Nature sent its own warning signals to these ancient human beings through changes in marine and avian life, allowing them to fly to safety.
Indian sensitivities about the Andamans and Nicobars were more than reflected in the concern of others about India. Australia's defence minister, Kim Beazley, was alarmed when Rajiv Gandhi planned a blue water navy with round-the-clock capability.
Other members of the 1971 Five-Power Defence Arrangement also saw Gandhi's rhetoric about putting the Indian back into the Indian Ocean as hegemonic. An admiral at US Pacific headquarters in Hawaii told me it was directly aimed at their military installation at Diego Garcia.
Things have changed since then. The US applauded Indian intervention in Sri Lanka and in putting down an attempted coup in the Maldives. Indian warships escort American vessels in the Indian Ocean and engage in joint exercises and anti-piracy operations with regional navies.
As the West discovers the message of the Mahabakya Upanishad that the universe constitutes a single family -- Vasudaiva kutumbakam -- India is reminded of its ancient links with the lands of the Sri Vijaya and Majapahit empires.

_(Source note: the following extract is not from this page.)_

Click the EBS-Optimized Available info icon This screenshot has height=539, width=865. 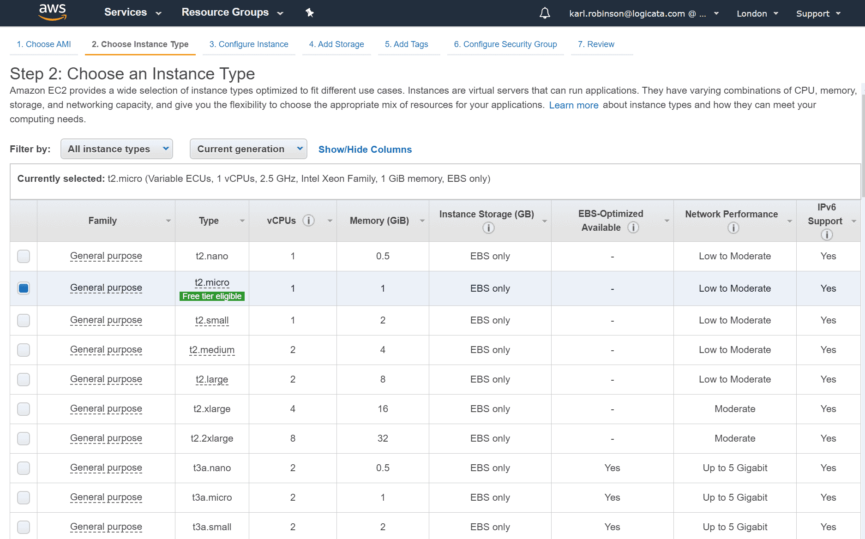(x=633, y=227)
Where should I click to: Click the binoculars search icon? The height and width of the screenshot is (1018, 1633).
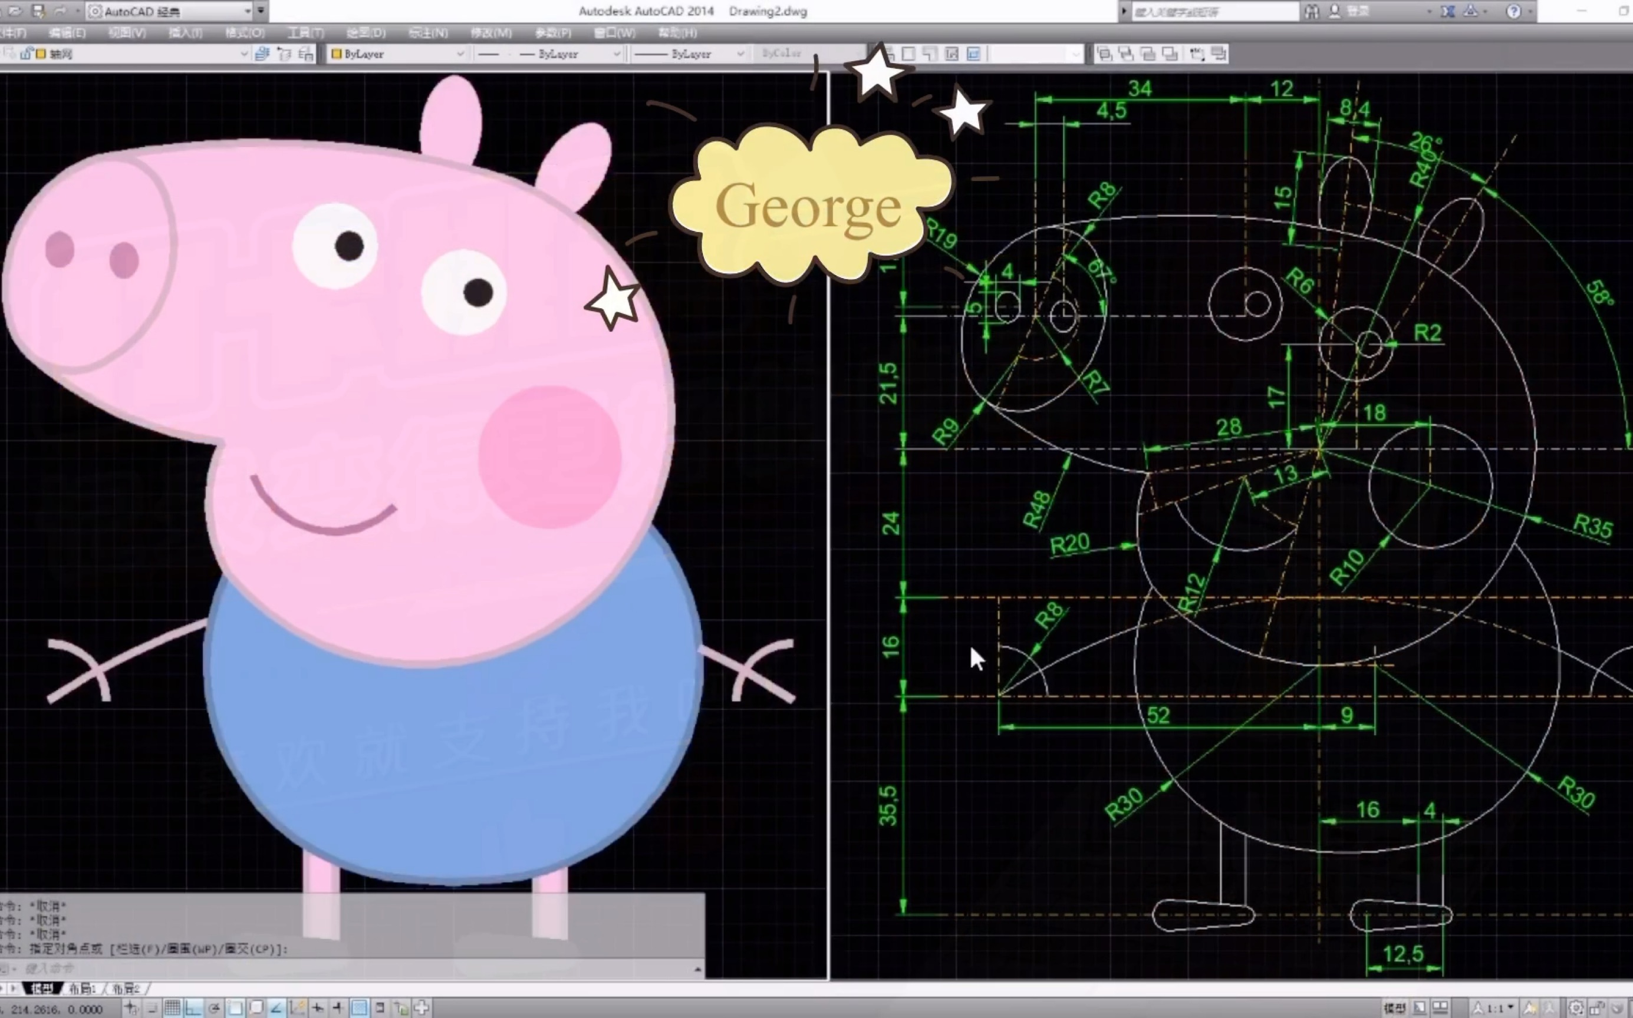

Indian air force helicopters can fly to tsunami-battered Port Blair in shorter hops via Yangon in Myanmar. The mainland is farther away from Pygmalion Point, now Indira Point, India's southernmost point, than stricken Aceh in Sumatra.
No wonder the exclusion of aid agencies is unpopular. I know NGOs can be intrusive and volunteers are sometimes a nuisance. Even the United Nations has described counter-productive help as "the second disaster."
But aid organisations and workers also have a symbolic value. Keeping them out can imply a return to pre-globalisation blinkers.